Hello! I'd like to know how you say to have a crush on someone in Portuguese...in particular in Brazilian Portuguese and if there are regionalisms, that of the south or Porto Alegre  Thanks a million !!!


----------



## moura

Hi Quebosh,

Though I am Portuguese, I would dare to say in Portuguese from Brasil:

"estar gamado por" or "estar vidrado em". But I hope our Brasilien friends here may have some other interesting options 

In European Portuguese (from Portugal) the best I can remember is "estar apanhado por" ou "ter um fraquinho por".

A good day to you


----------



## Vanda

Also, "estou apaixonado por...". A man can say: "Sou doido por você." A woman: "Sou doida por você."


----------



## Quebosh

Thanks you guys that's really helpful!!!


----------



## Vanda

Quebosh, later, Ronan, a gaúcho himself, normally is supposed to "appear" and he can tell you if they have another special way to say that in the South.


----------



## Quebosh

Thank you Vanda, I will be "pendente" !


----------



## ronanpoirier

Well, hello Vanda, hello Quebosh, here in Porto Alegre we may say:

_Eu estou a fim de ti._ (it doesn't mean I'm in love, I just have some interest on you, just like "a crush")

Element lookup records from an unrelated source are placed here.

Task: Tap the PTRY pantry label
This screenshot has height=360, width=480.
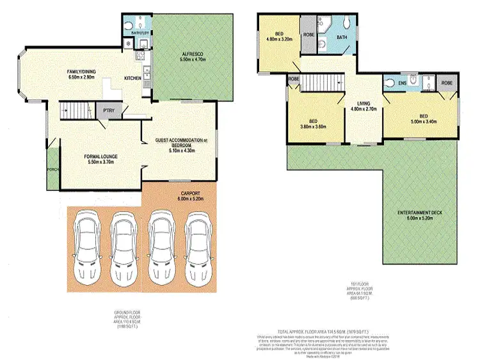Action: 108,110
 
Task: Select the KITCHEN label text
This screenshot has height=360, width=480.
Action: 133,78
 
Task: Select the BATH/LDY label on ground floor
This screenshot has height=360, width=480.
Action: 140,31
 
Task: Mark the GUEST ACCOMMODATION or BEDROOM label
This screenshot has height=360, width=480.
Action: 183,143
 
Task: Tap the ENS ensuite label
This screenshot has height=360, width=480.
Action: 403,83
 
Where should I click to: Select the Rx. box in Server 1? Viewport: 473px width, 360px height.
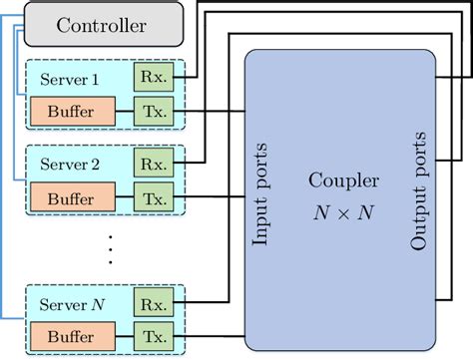click(153, 77)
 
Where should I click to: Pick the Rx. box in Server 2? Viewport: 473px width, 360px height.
click(153, 164)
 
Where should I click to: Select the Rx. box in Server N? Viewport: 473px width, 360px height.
click(153, 303)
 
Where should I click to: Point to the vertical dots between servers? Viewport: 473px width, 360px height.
click(110, 248)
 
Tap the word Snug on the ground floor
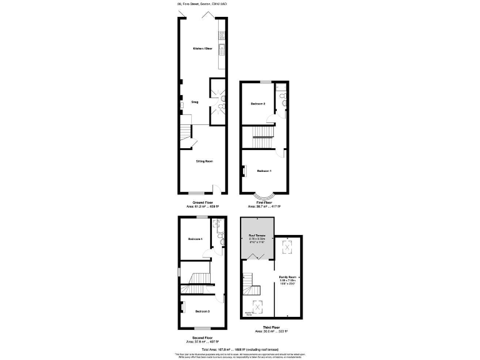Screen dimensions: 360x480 click(194, 102)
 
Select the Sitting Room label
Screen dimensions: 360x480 click(204, 161)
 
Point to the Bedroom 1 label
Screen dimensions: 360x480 click(264, 171)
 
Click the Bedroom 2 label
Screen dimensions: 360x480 click(258, 103)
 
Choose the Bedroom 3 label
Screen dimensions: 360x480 click(201, 311)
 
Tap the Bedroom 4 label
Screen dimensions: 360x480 click(196, 239)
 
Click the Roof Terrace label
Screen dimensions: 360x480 click(258, 236)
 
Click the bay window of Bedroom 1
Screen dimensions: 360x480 click(263, 196)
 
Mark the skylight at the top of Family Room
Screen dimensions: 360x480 click(288, 248)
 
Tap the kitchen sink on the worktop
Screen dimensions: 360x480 click(221, 47)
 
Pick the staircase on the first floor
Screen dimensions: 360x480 click(262, 134)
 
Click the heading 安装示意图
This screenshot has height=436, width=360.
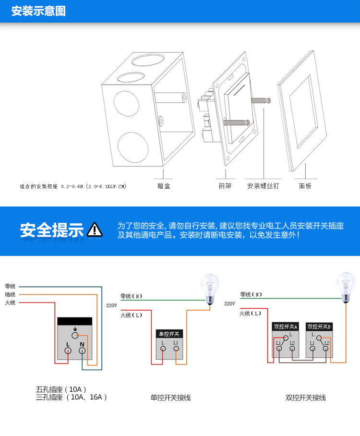38,11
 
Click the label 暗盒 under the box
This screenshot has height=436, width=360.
164,185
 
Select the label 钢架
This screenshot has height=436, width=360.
225,185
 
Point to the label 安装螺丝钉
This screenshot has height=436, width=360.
263,185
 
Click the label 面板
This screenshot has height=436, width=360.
305,185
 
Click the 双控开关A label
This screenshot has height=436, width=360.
286,327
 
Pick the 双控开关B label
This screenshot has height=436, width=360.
319,327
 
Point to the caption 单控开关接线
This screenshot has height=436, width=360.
170,398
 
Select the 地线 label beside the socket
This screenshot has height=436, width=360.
10,294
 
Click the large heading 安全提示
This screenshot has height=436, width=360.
51,230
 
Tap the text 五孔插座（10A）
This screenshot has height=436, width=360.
61,389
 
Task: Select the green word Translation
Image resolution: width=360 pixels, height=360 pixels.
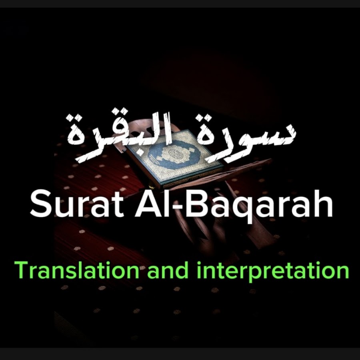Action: [x=77, y=270]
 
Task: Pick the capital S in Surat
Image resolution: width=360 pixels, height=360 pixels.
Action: [x=40, y=204]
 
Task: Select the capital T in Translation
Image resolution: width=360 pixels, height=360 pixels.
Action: [x=22, y=270]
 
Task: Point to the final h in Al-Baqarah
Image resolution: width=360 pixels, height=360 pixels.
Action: [x=324, y=204]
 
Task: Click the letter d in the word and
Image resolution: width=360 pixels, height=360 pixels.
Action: [x=182, y=270]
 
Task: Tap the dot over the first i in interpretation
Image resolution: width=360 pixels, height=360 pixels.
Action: [x=199, y=263]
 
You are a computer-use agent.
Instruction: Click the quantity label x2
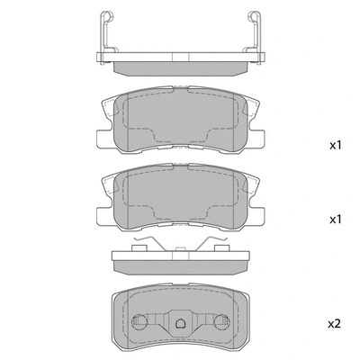pyautogui.click(x=335, y=322)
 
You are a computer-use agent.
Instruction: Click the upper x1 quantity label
pyautogui.click(x=335, y=145)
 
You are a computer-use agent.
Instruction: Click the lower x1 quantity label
pyautogui.click(x=335, y=219)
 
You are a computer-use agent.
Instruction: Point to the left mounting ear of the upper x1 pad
pyautogui.click(x=101, y=136)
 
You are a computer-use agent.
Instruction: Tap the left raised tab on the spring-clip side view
pyautogui.click(x=140, y=244)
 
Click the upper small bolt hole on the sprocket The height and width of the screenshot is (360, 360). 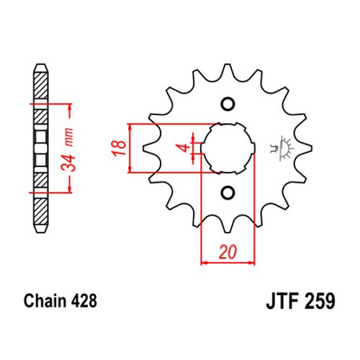coord(228,104)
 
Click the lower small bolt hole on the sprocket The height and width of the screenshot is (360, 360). coord(228,192)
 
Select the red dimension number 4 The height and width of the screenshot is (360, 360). coord(185,148)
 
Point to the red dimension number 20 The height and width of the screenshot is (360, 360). coord(228,252)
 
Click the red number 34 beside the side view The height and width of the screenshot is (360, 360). coord(68,163)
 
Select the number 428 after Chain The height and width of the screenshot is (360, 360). coord(84,301)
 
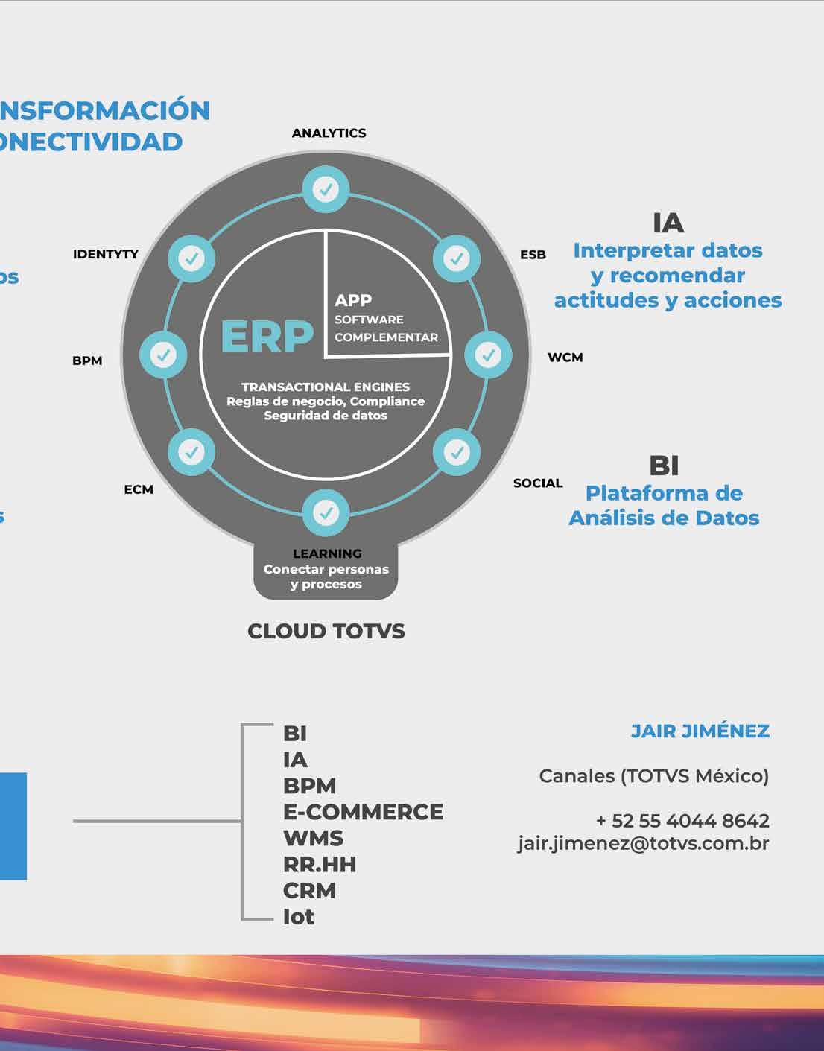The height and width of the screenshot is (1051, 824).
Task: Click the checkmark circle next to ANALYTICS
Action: (326, 189)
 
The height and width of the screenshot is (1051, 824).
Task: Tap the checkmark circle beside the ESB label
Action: (457, 258)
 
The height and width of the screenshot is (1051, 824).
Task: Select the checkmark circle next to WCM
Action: (488, 355)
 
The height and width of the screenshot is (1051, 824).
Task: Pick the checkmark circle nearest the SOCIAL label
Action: (457, 451)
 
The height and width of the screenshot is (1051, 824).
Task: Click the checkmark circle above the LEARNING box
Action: (326, 512)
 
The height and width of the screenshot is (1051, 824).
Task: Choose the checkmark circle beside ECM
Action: (191, 451)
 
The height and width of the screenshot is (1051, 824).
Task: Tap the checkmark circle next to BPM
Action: (164, 355)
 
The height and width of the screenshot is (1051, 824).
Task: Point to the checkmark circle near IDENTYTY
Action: (191, 258)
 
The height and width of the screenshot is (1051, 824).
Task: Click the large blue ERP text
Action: (267, 337)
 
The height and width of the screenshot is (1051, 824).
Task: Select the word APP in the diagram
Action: (353, 300)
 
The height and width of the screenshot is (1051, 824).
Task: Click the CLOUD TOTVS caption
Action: (326, 631)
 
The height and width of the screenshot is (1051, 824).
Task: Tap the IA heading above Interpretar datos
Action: (668, 223)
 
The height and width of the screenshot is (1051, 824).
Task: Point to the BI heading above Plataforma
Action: (664, 466)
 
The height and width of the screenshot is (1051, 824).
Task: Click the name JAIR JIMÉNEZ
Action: (700, 731)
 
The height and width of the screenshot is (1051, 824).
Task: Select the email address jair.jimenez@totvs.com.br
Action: (644, 843)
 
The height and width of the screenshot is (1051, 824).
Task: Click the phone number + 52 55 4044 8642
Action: (682, 820)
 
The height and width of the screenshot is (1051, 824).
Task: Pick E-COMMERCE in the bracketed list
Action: (363, 811)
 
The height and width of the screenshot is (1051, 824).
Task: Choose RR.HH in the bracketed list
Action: (320, 864)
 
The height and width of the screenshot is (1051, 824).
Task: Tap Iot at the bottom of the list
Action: (299, 916)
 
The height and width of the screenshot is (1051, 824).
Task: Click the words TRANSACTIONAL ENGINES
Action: (326, 387)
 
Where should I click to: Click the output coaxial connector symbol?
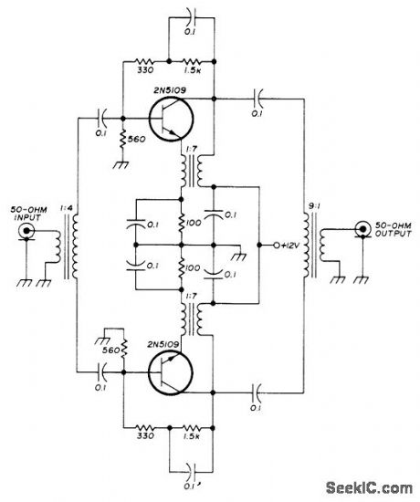[x=364, y=225]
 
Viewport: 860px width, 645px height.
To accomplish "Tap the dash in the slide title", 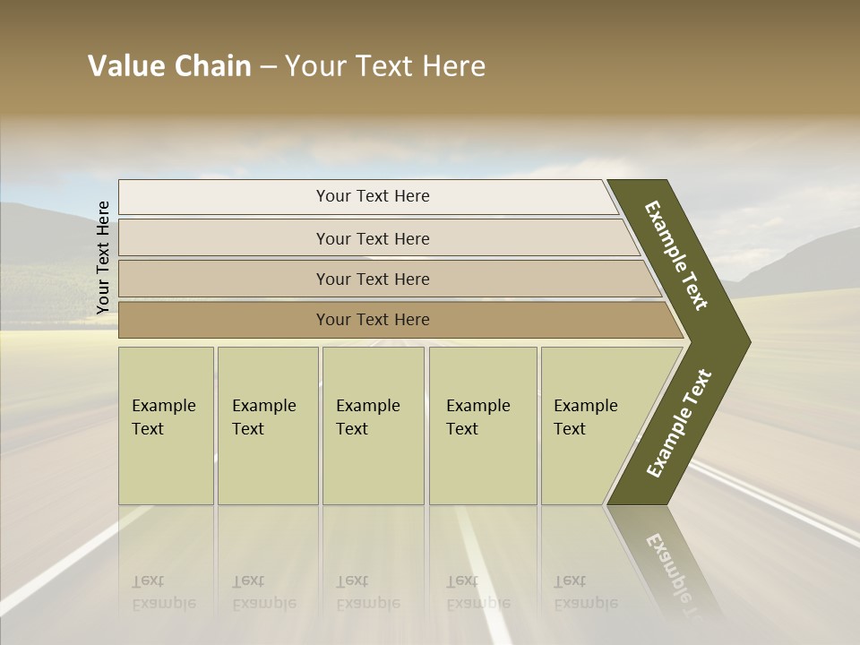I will click(269, 67).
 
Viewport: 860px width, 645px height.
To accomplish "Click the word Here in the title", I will click(452, 66).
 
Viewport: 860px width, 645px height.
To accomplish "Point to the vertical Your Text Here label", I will click(103, 257).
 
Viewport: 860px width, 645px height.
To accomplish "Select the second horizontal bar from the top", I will click(372, 238).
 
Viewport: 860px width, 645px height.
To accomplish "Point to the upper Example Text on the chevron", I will click(676, 255).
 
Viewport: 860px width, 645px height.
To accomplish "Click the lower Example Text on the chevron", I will click(679, 423).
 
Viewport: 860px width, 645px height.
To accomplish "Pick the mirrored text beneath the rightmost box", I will click(584, 591).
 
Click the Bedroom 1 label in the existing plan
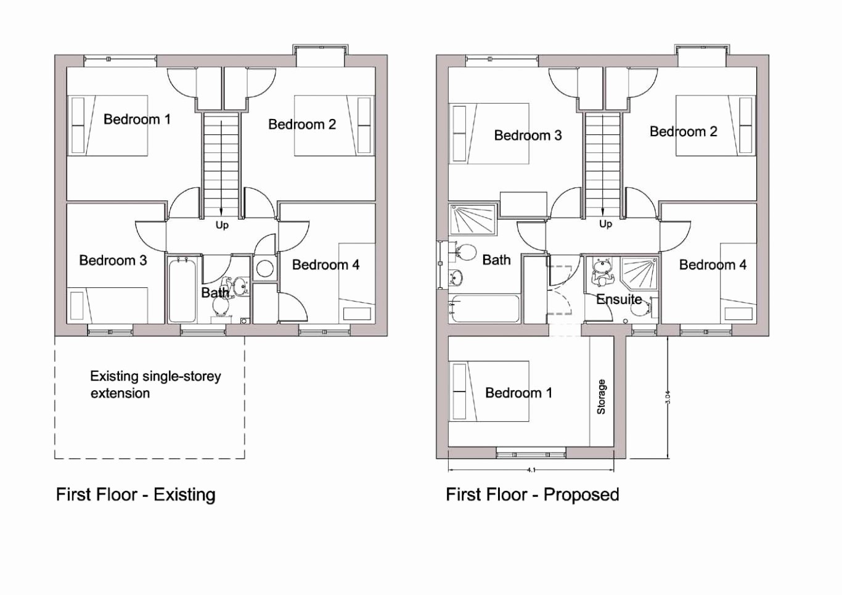[137, 119]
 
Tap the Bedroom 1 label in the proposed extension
[518, 393]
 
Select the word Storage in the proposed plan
[602, 396]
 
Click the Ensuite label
[619, 300]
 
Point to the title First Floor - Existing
[136, 494]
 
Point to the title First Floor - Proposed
[532, 494]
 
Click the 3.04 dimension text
[668, 397]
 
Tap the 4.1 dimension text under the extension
[531, 470]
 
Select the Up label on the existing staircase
[222, 225]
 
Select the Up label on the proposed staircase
[605, 224]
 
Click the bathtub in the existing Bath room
[182, 290]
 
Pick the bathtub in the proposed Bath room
[484, 308]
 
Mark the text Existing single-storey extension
[155, 384]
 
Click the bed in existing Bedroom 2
[333, 125]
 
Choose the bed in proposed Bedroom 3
[490, 133]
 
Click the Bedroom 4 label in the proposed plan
[713, 265]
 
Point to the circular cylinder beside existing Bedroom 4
[265, 268]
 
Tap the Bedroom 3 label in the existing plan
[113, 260]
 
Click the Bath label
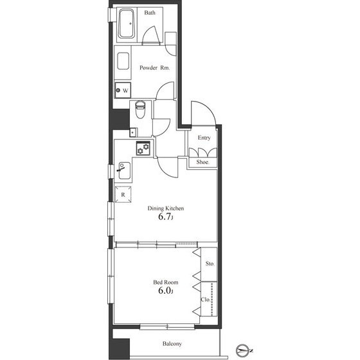(x=150, y=13)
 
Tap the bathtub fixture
(x=126, y=24)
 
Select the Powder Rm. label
(x=154, y=68)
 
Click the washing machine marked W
(x=123, y=90)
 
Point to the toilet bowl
(x=140, y=109)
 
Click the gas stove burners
(x=143, y=148)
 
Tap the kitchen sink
(x=125, y=170)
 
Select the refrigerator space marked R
(x=123, y=195)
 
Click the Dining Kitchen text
(x=166, y=208)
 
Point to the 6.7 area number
(x=165, y=217)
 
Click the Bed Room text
(x=166, y=282)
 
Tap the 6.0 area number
(x=165, y=291)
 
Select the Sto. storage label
(x=210, y=264)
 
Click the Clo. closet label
(x=206, y=300)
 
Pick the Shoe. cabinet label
(x=203, y=162)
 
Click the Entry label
(x=204, y=138)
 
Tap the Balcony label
(x=172, y=344)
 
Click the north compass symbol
(x=244, y=351)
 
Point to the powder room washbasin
(x=123, y=61)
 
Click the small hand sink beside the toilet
(x=132, y=132)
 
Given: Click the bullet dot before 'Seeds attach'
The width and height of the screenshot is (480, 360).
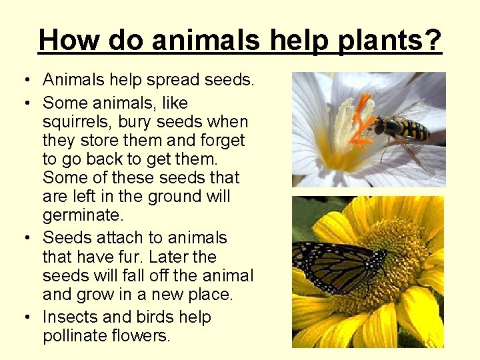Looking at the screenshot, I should [24, 239].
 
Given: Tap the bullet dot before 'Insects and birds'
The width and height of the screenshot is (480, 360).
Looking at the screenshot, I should [24, 318].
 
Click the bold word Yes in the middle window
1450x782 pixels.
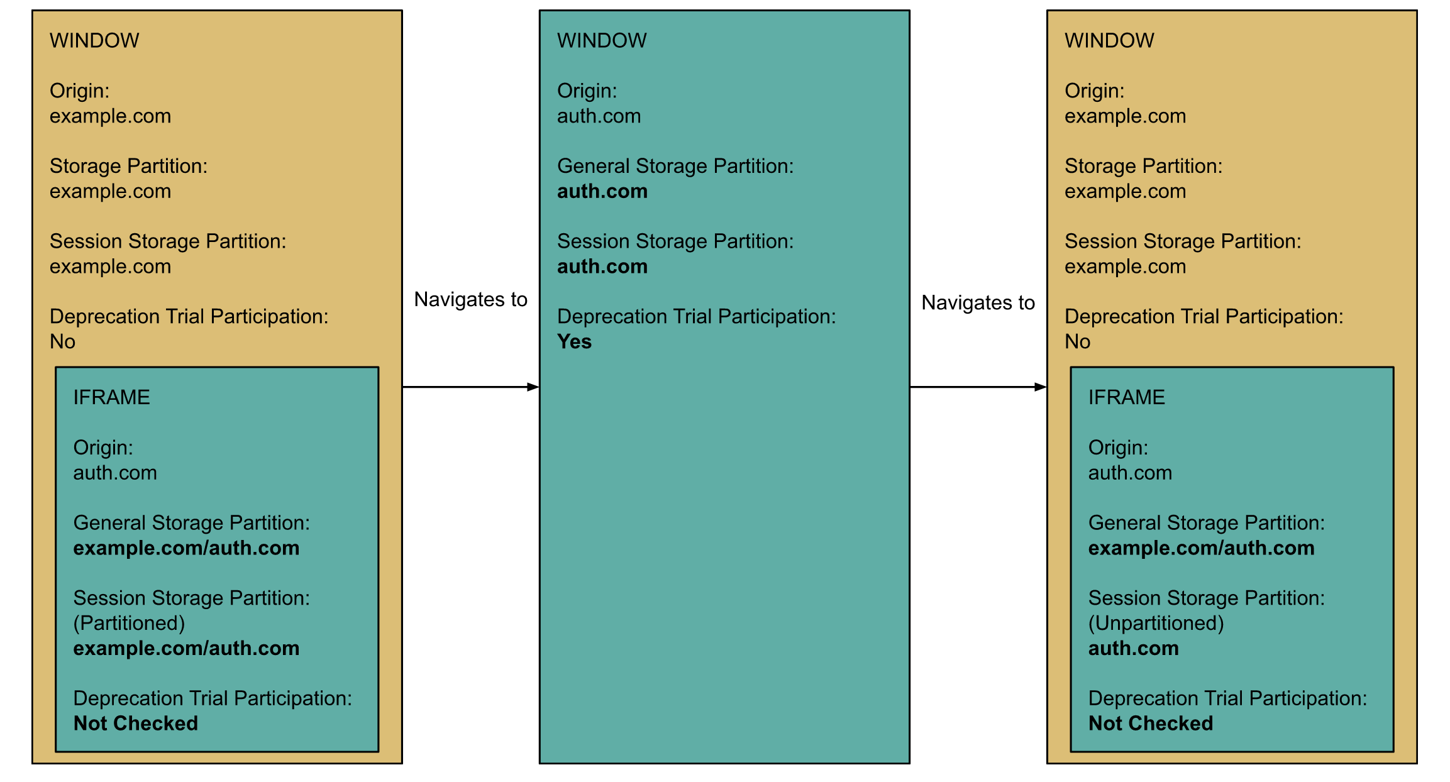[574, 342]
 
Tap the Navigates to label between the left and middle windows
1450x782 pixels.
[470, 299]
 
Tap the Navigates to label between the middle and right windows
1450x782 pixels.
[978, 302]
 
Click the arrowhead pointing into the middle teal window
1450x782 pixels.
[533, 387]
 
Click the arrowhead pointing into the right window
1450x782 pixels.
[1041, 387]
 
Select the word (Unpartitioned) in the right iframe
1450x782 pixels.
[1156, 623]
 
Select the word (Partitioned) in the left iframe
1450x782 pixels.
[129, 623]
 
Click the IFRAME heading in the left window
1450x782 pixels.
[111, 397]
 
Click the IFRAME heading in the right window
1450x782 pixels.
[1126, 397]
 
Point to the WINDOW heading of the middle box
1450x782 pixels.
[601, 41]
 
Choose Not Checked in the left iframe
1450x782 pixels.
[135, 724]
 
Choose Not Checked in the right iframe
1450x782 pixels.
[1150, 724]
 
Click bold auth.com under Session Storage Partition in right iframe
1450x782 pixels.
[1133, 648]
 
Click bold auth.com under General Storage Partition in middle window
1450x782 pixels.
[602, 191]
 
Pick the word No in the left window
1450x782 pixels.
[62, 342]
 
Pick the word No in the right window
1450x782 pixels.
[1077, 342]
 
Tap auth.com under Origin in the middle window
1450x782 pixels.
[599, 116]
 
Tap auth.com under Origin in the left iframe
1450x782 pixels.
[115, 473]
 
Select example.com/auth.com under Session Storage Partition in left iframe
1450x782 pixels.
[186, 648]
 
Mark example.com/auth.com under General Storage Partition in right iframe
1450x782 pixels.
[1201, 548]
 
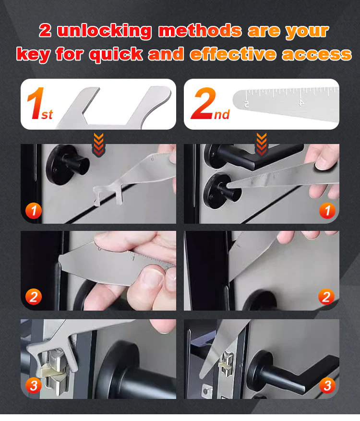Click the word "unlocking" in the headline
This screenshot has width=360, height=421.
105,31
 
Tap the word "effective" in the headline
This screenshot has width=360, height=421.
233,54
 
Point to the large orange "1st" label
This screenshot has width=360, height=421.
40,104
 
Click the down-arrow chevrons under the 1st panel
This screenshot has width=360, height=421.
98,144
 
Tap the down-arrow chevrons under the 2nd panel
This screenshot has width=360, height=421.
262,144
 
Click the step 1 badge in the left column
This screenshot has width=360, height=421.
34,210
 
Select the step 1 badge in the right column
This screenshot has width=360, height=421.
327,210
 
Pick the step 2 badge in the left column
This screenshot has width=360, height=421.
34,297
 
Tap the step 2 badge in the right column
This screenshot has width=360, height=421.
326,297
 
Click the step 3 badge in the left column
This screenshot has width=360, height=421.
34,385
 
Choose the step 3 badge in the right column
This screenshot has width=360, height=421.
327,385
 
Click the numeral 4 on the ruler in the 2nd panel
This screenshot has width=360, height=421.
301,102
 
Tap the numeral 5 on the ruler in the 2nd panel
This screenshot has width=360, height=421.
246,104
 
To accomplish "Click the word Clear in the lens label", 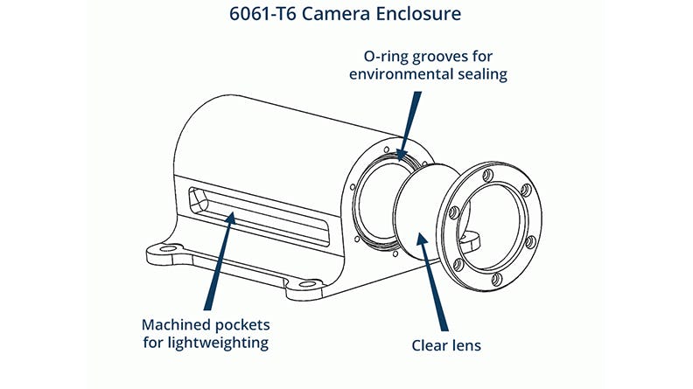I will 431,345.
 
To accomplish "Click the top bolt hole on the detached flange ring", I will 489,174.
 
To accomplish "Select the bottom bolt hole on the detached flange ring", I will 496,279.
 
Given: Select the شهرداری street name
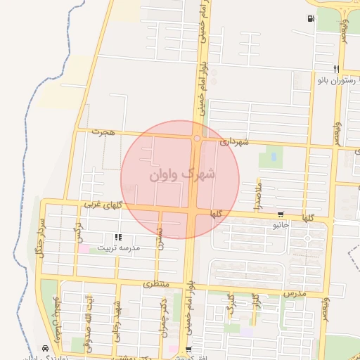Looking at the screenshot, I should (x=234, y=141).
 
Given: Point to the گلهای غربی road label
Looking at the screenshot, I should (x=103, y=204).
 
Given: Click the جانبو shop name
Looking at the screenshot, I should (x=281, y=225).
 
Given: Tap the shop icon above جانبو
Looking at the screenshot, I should (x=281, y=214).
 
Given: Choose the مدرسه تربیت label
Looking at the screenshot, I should (x=119, y=248).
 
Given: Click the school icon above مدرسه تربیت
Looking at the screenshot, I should (x=117, y=237).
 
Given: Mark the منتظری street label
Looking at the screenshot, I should (x=158, y=285).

But I don't think it's Rio Grande do Sul only.

_Eu estou amarradão em ti._ This one is also used but it sounds very carioca or at least slang from teenagers TV shows (which, by the way, have too many slangs... we, teenagers, don't say not even a half of those slangs).

Too bad my dad is not at home, he could tell us something else. _o/


----------



## NikaRasmussenWelling

ronanpoirier said:
			
		

> Well, hello Vanda, hello Quebosh, here in Porto Alegre we may say:
> 
> _Eu estou a fim de ti._ (it doesn't mean I'm in love, I just have some interest on you, just like "a crush")
> 
> But I don't think it's Rio Grande do Sul only.
> 
> _Eu estou amarradão em ti._ This one is also used but it sounds very carioca or at least slang from teenagers TV shows (which, by the way, have too many slangs... we, teenagers, don't say not even a half of those slangs).
> 
> Too bad my dad is not at home, he could tell us something else. _o/



 De qual língua portuguesa; é ele português brasileiro, ou português europeu.   Aquele em baixo é em português brasileiro.
"Tem um apaixonado em cima dela." Estou pesarosa, mas não sei a gíria.


----------



## Vanda

Oi Nika,



> "Tem um apaixonado em cima dela."


 O que você quis dizer com esta frase?  




> De qual língua portuguesa; é ele português brasileiro,...


 
Se você está se referindo ao post do Ronan, é português brasileiro.


----------



## MariBR

Hi there!!!
 



			
				ronanpoirier said:
			
		

> _Eu estou amarradão em ti._


 
I've never heard anything like that here in Porto Alegre! (Thanks God...)
 
I would translate as "Eu _to_ a fim de ti" or - to be really porto-alegrense - "Eu _to_ *tri* a fim de ti!"


----------



## NikaRasmussenWelling

Vanda said:
			
		

> Oi Nika,
> O que você quis dizer com esta frase?
> 
> 
> 
> Se você está se referindo ao post do Ronan, é português brasileiro.




  Não tenho estado falando a língua portuguesa brasileira durante os últimos dois anos.  É difícil aprender Aniishinabe. Isto é a língua tenho estado aprendendo durante os dois anos passados. Também, porque sua mensagem estava em inglês, fui perdido na tradução.  Estou pesarosa.


----------



## Vanda

Não precisa ficar pesarosa, NIka. Só queria entender o que você quis dizer!


----------



## barbaraduvivier

Estou a fim de você is the most used one, at least in Rio de Janeiro


----------



## ronanpoirier

MariBR said:
			
		

> I've never heard anything like that here in Porto Alegre! (Thanks God...)




Unfortunally I heard :-S when I was like 10, 11 and people from school loved "Malhação" TV show. 

But I agree with "To tri a fim de ti" ;-)


----------



## shard

what does to and fim mean?  literally and in the context?


----------



## Outsider

_Estar a fim_ is an idiom, but, if you want to read some funky ad hoc explanations, click here.


----------



## Vanda

tô - kind of abbreviation of estou - I am 
a fim (here a slang) - in the mood/ interested in/ 

Tô a fim de ti - I am interested in you ....

tri - an expression used by the people who lives in the South of the country.


----------



## MariBR

To be "a fim" = To be into


----------



## shard

obrigado.  outsider I think I will wait till I am more advanced in portuguese before reading that thread, hehehe.


----------